Partie XI - La Vraie Langue Celtique de l’abbé Henri Boudet   Le Calendrier de La Vraie Langue Celtique   19 février - Béat - Monein   

Béat (Bié), 19 février

pages 43-56

L'axe passe par Marmande, Monein, près d'Oloron Sainte Marie.

On conserva longtemps, dans l'église de l'abbaye de saint Mansuet, près de Toul, la pierre sur laquelle saint Martin s'était agenouillé : on la montrait aux pèlerins comme un monument qui attestait, à la fois, la piété de saint Martin et l'antiquité du culte de saint Mansuet : elle portait une inscription exprimant que saint Martin était venu à Toul et avait prié au tombeau de saint Mansuet (Achille Dupuy, Histoire de Saint Martin, évéque de Tours, 1865 - books.google.fr).

Toul se trouve sur l'axe du 22 septembre.

Jusqu'au Xème siècle, la tradition constante de l'église de Toul a été que saint Mansuet, son premier évêque, avait été disciple de saint Pierre et envoyé par ce prince des apôtres en notre pays pour y planter la foi. Cette tradition s'est maintenue dans l'histoire, dans les martyrologes et dans la liturgie Touloise depuis le Xème siècle jusqu'au commencement du XVIIIème (Charles Denis, Augustin Bonnetty, R. P. Laberthonnière, Annales de philosophie chrétienne, 1863 - books.google.fr).

Données fournies:
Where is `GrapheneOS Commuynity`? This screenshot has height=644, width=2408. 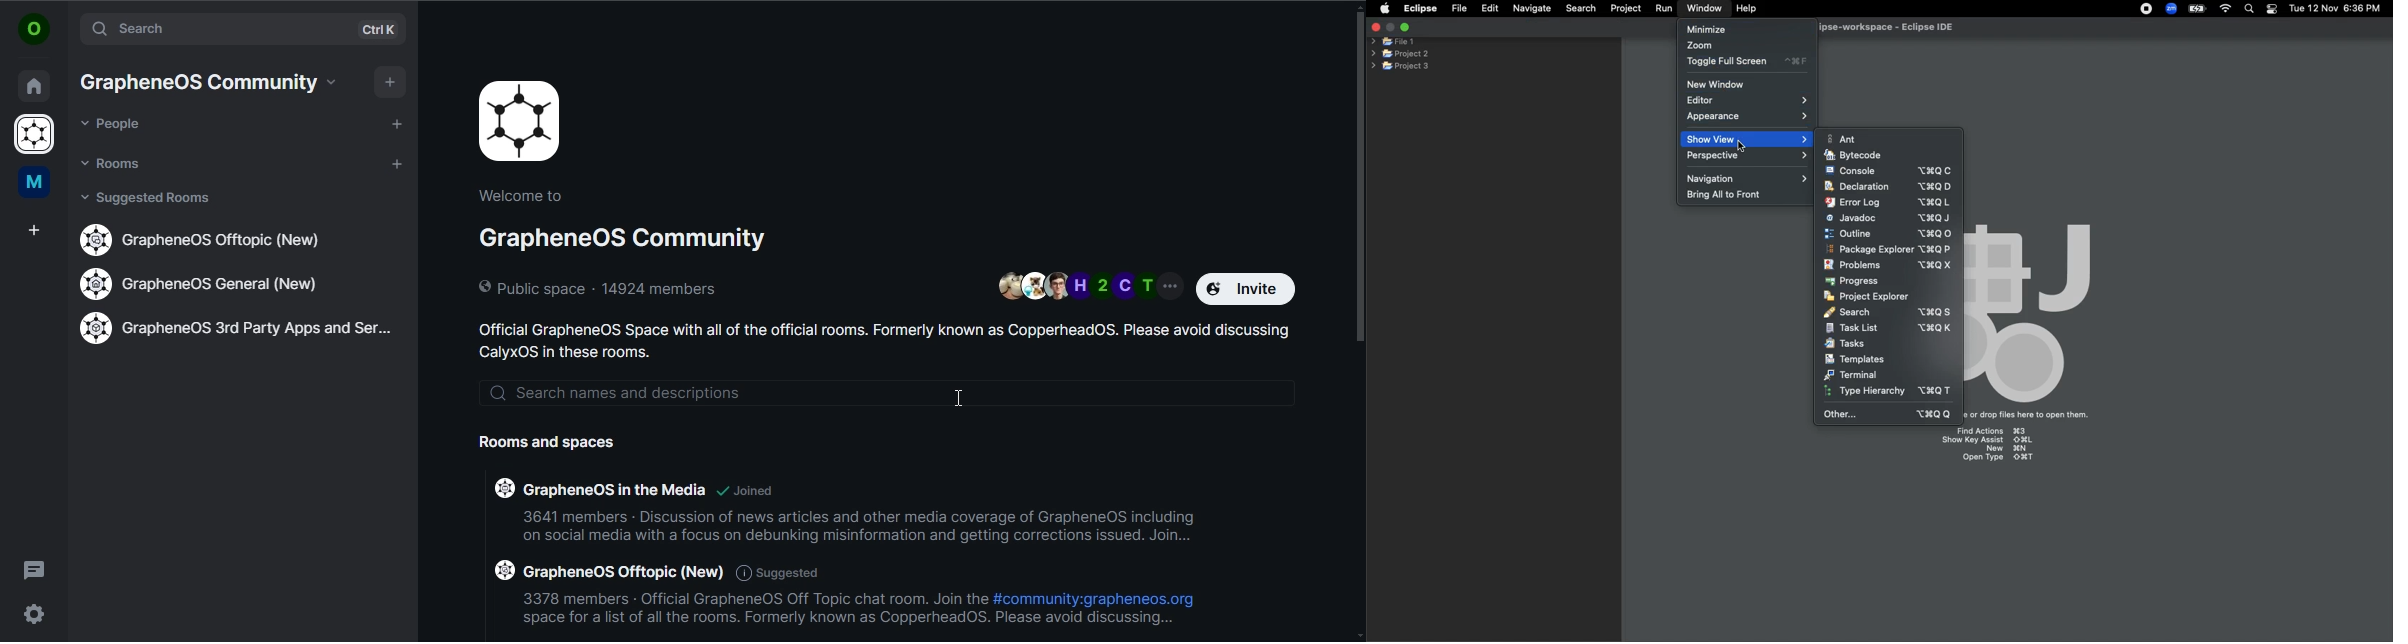
GrapheneOS Commuynity is located at coordinates (197, 82).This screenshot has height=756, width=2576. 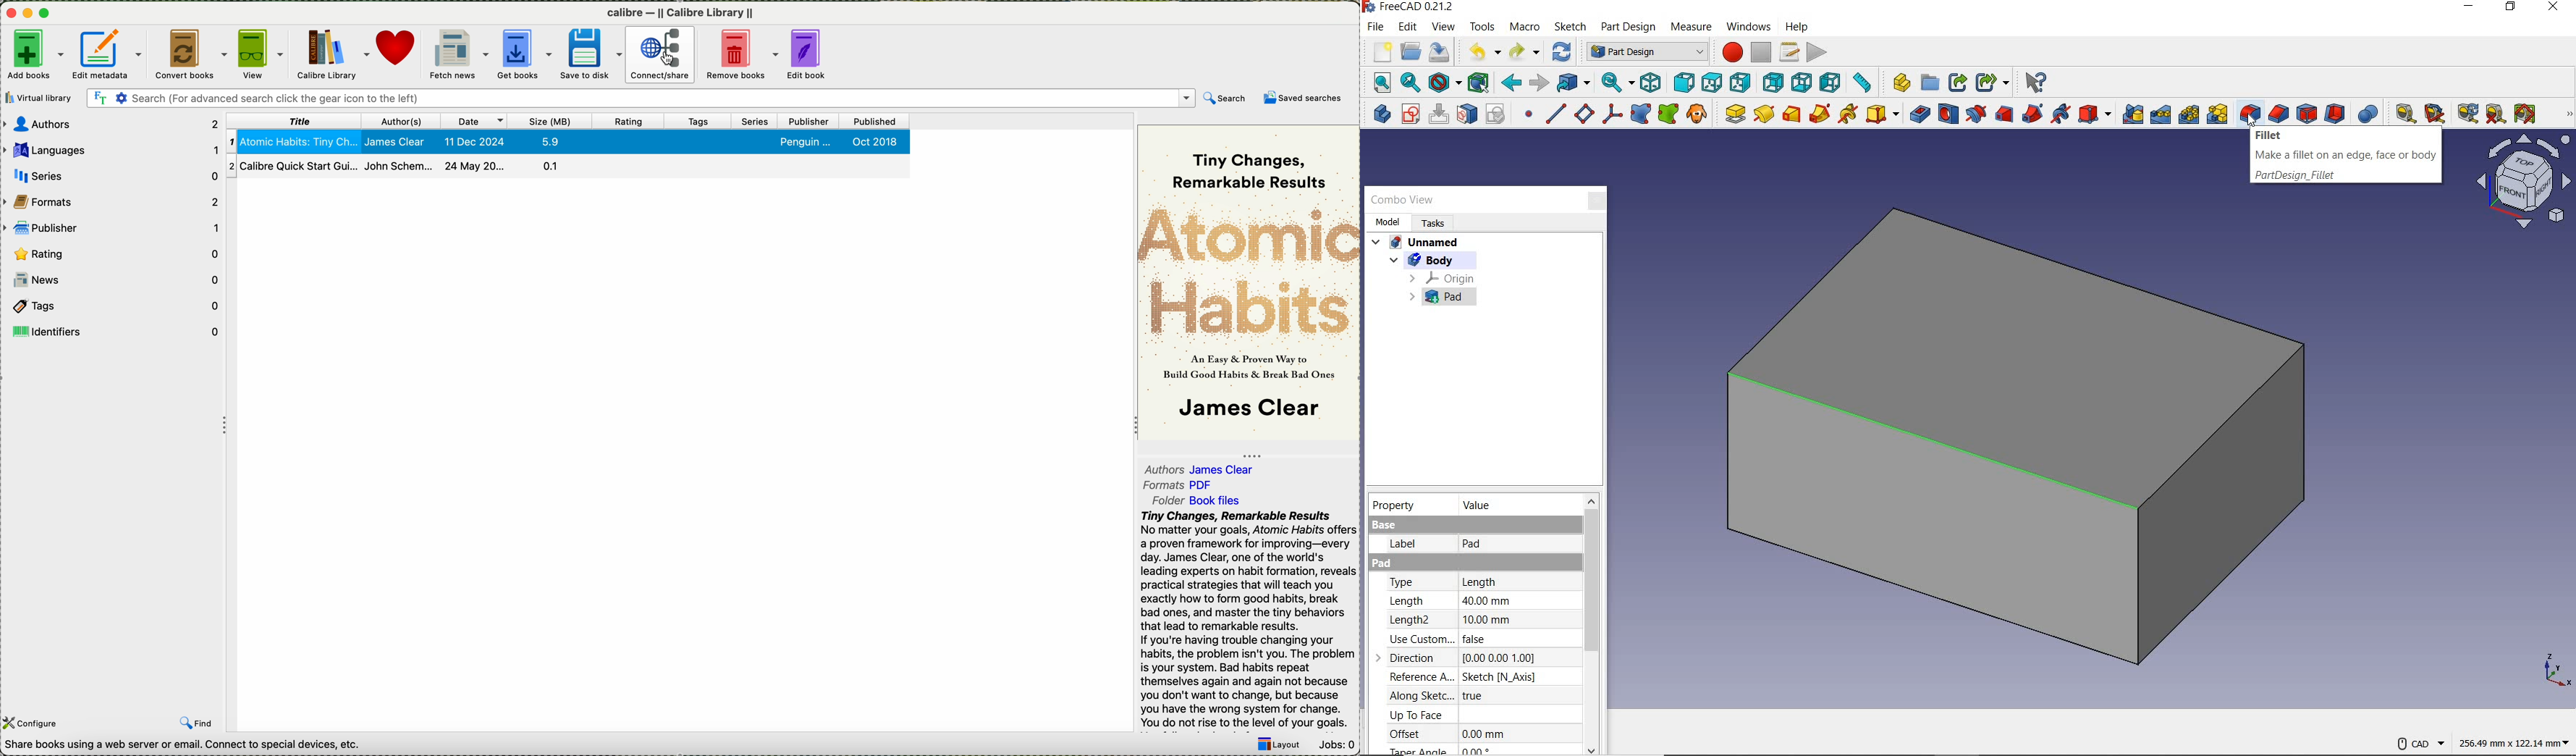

Exercice proposé: Reprenez le passage du document source compris entre « Partie XI - La » et « d'Oloron Sainte Marie. », bornes incluses, en substituant « Agen » à « Marmande ».

Résultat:
Partie XI - La Vraie Langue Celtique de l’abbé Henri Boudet   Le Calendrier de La Vraie Langue Celtique   19 février - Béat - Monein   

Béat (Bié), 19 février

pages 43-56

L'axe passe par Agen, Monein, près d'Oloron Sainte Marie.